De cara, o espectador fica fascinado pela ideia de assistir um filme rodado ao longo de 12 anos. A disciplina quase militar de toda a equipe para fazer o projeto e a possibilidade de ver o envelhecimento real daquele grupo de atores perante os nossos olhos em pouco menos de três horas proporciona ao público uma experiência curiosa. “Boyhood”, entretanto, é muito mais que um exercício ousado de planejamento e empenho; trata-se de uma obra com caráter universal sobre a construção de uma vida e sociedade através de caminhos irregulares.

A história segue os passos de Mason (Ellar Coltrane) desde a época em que era um garoto interessado em andar de bicicleta até o momento de chegada à faculdade. Ao lado dele, está a mãe e professora universitária Olivia (Patricia Arquette), a irmã Samantha (Lorelei Linklater) e do pai aventureiro (Ethan Hawke).

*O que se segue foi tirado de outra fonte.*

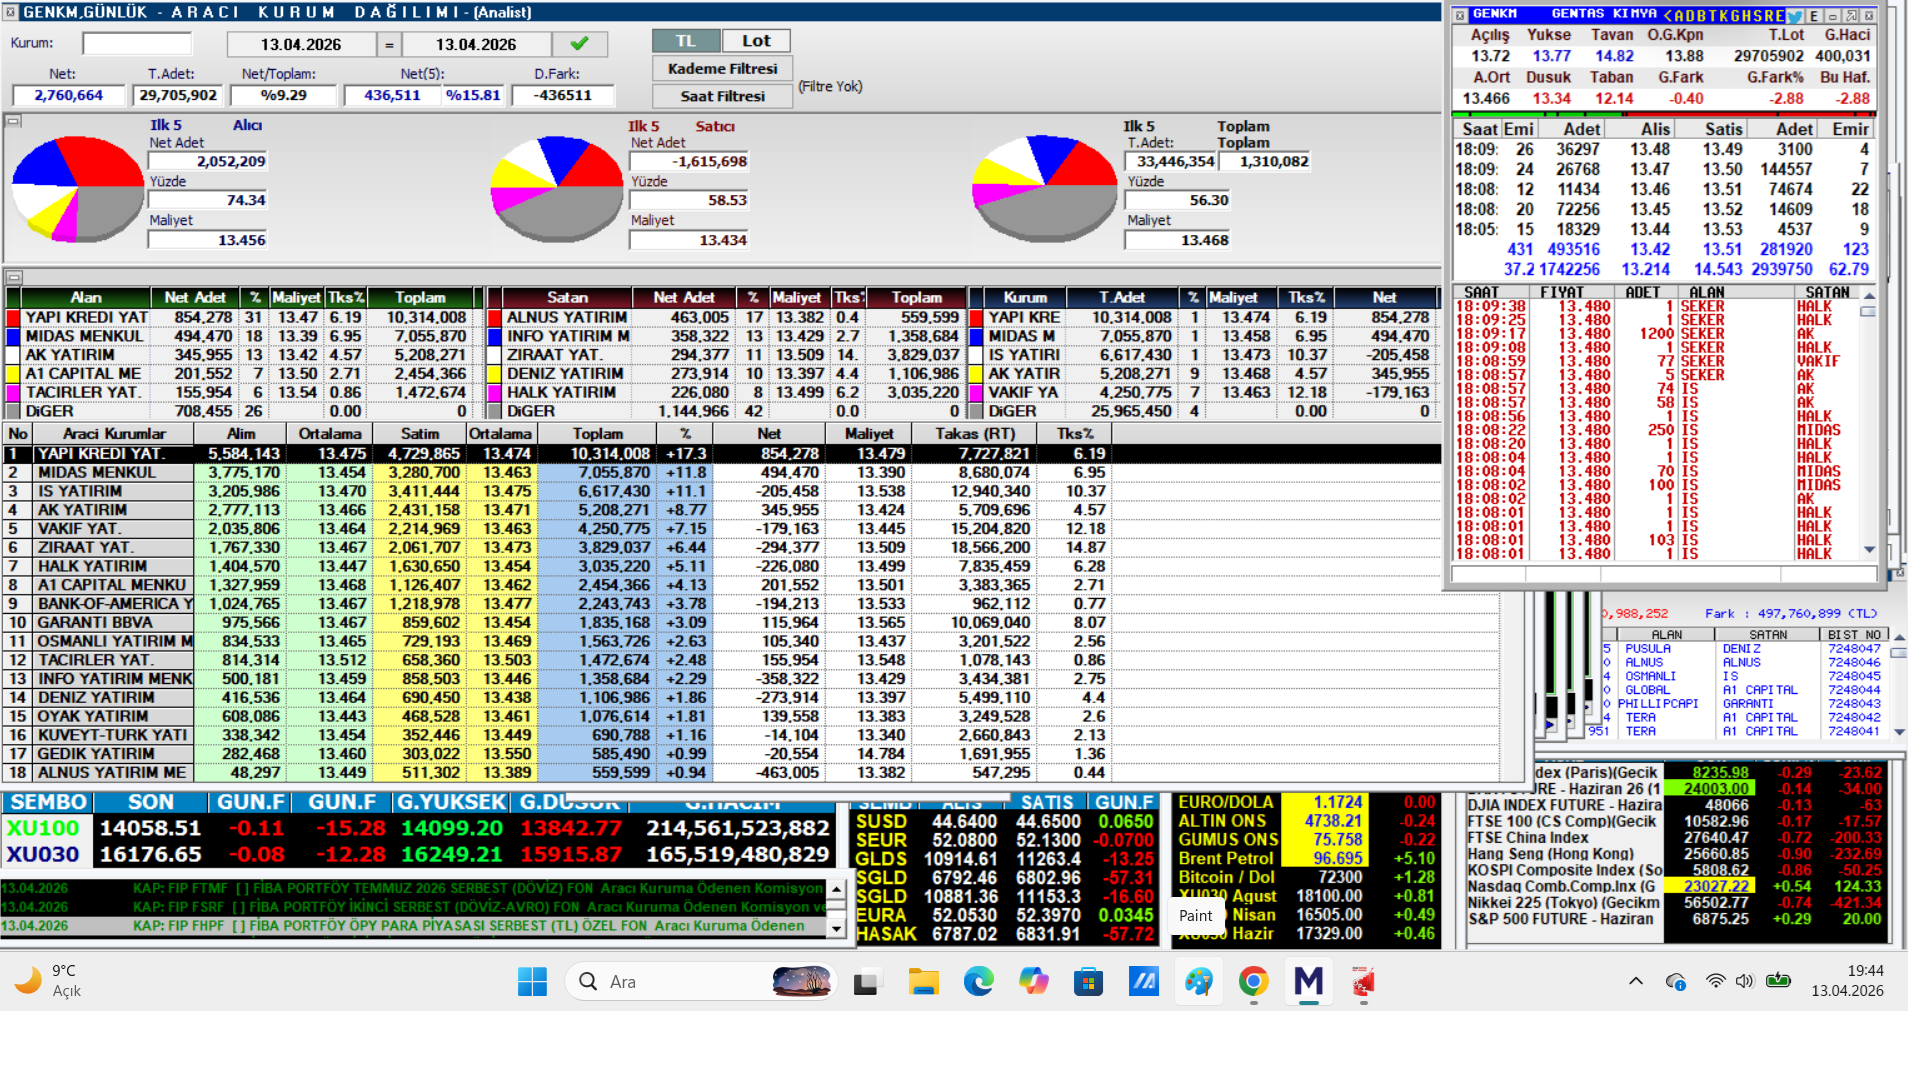Open Google Chrome from the taskbar
The image size is (1920, 1080).
click(1253, 982)
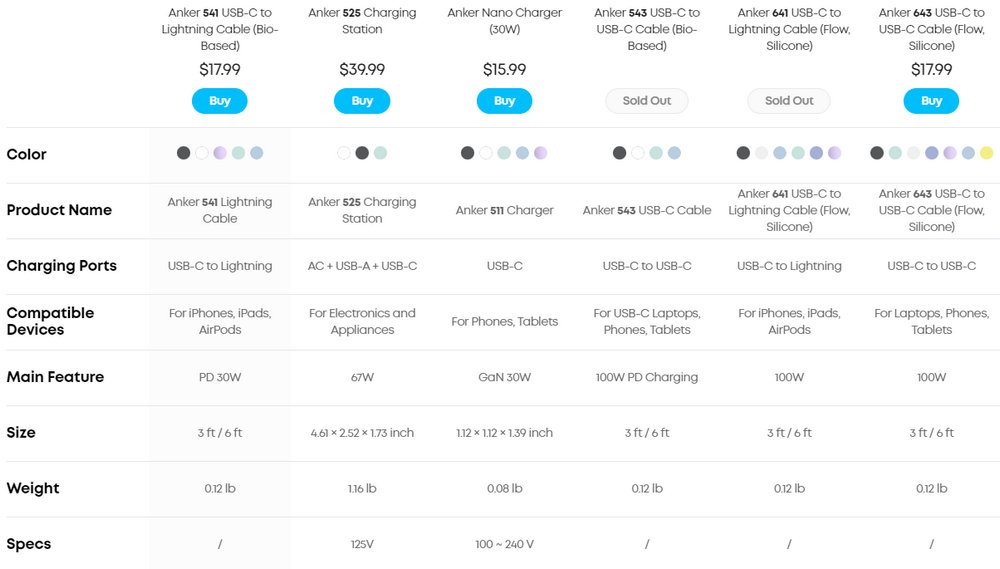
Task: Select purple swatch for Anker Nano Charger
Action: tap(541, 153)
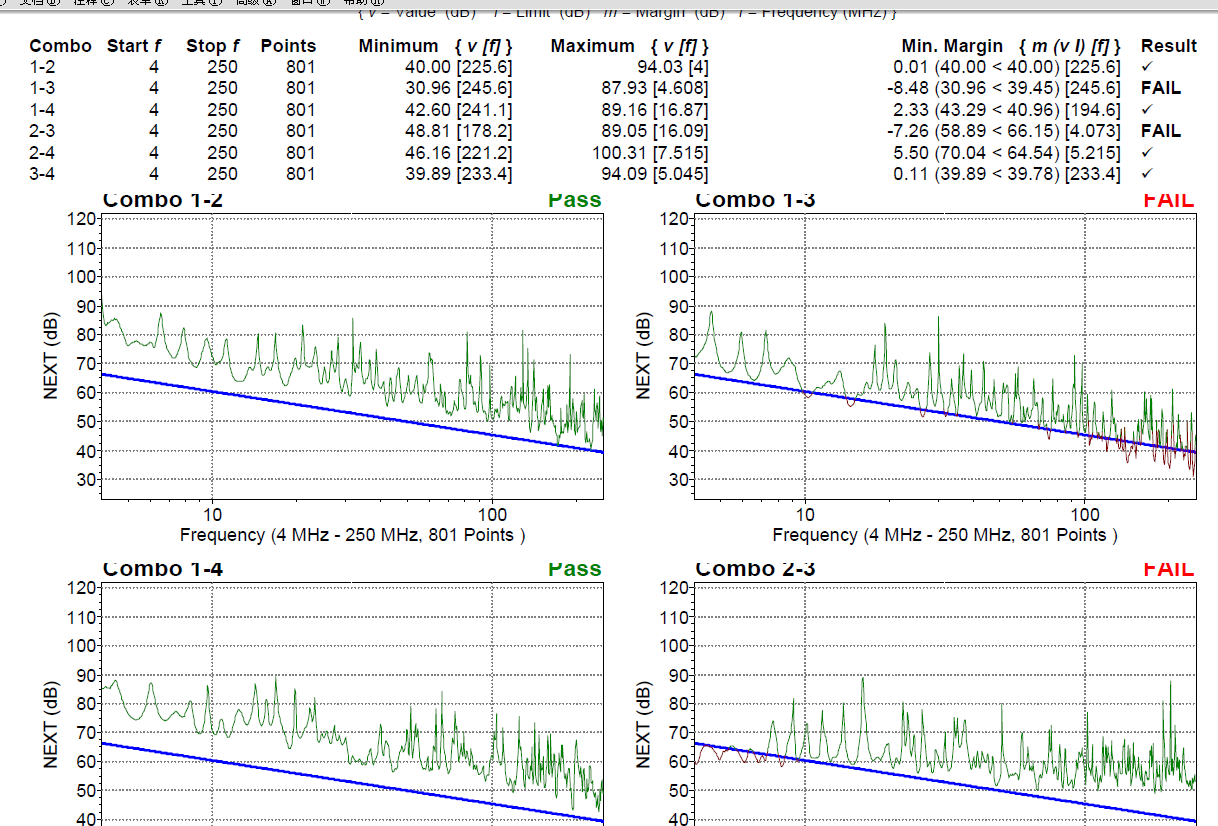Screen dimensions: 1218x826
Task: Click the checkmark result for combo 1-2 row
Action: tap(1147, 67)
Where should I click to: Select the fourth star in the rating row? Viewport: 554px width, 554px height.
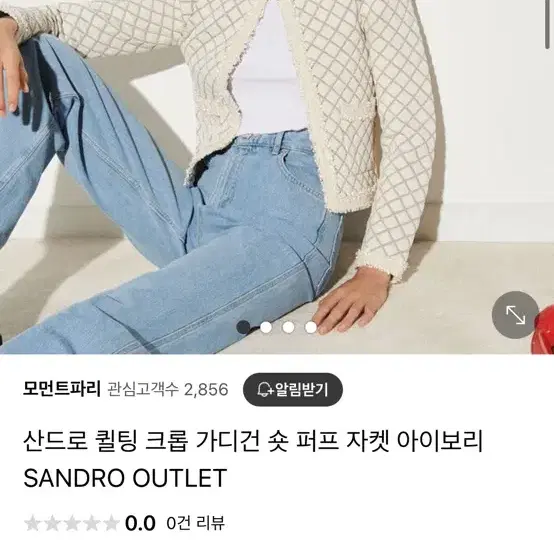[x=92, y=523]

Conhecido pela trilogia “Antes do Amanhecer, Por-do-Sol e Meia-Noite”, Richard Linklater potencializa o estilo naturalista. Se os diálogos são menos extensos do que nos filmes do casal Céline e Jesse para não tornar tudo cansativo, o cineasta compensa ao desenvolver uma série de situações cotidianas possíveis de acontecer na vida de todos nós como a briga entre irmãos e uma conversa sobre sexo com os pais. Isso faz com que o público se envolva e ganhe intimidade com os personagens por ver ali gente capaz de ser seu vizinho ou familiar.

O verdadeiro achado de “Boyhood”, porém, está no fato de não buscar os caminhos convencionais e elaborar viradas bruscas na trama apenas para gerar um possível conflito mais intenso. Não há mortes, perda do cachorro da família atropelado por um caminhão, o amor mais forte entre os pais para retomar a família perfeita, adolescentes em crise quebrando a casa com a mãe chorando no corredor, a necessidade de mostrar a perda da virgindade.

A vida dos personagens do filme está marcada por acertos e erros, linhas tortas sendo trilhadas a todo instante seja pela impulsividade de uma paixão ou vontade de se tornar independente. Optar pelo minimalismo das relações tirando o aspecto cinematográfico esperado como uma trilha sonora açucarada ou uma montagem indicando a passagem do tempo seja através de letreiros ou os chatíssimos capítulos são escolhas narrativas essenciais feitas por Linklater para o impacto realista do filme. Isso se amplifica na escolha momentos reais importantes para situar determinados trechos como a eleição de Barack Obama e a animação trazida pela chegada do novo livro de Harry Potter.

A escolha do elenco e a construção feita pelos atores a cada personagem realça ainda mais esse aspecto minimalista. Coltrane foge da figura de garoto fofinho e traz Mason como uma espécie de outsider incapaz de gostar do que a maioria dos meninos da idade dele gosta (esportes, por exemplo) ou ser o melhor da turma. O protagonista, assim como tantos outros jovens mundo afora, tenta apenas encontrar ligações com o mundo externo fora do núcleo familiar, ao mesmo tempo, acolhedor e turbulento.

Já Arquette ressurge para o cinema em uma personagem símbolo de uma época em que a mulher ganha nova posição na sociedade ao conciliar a vida de mãe com profissional competente e respeitada. Isso sem deixar a busca pelo amor mesmo que a leve a delicadas situações. Enquanto Lorelei Linklater cria uma figura carismática capaz de conquistar o público logo na primeira aparição (ela cantando “Oops I Did it Again” pode ser eleita uma das melhores cenas do ano), Ethan Hawke transborda carisma ao fazer um pai em transformação de sujeito inconsequente para um cara mais maduro.

Acostumado a inovações trazidas por grandes quantidades de dinheiro ou efeitos especiais modernos, o cinema americano encontra a novidade do ano justo na simplicidade de “Boyhood”.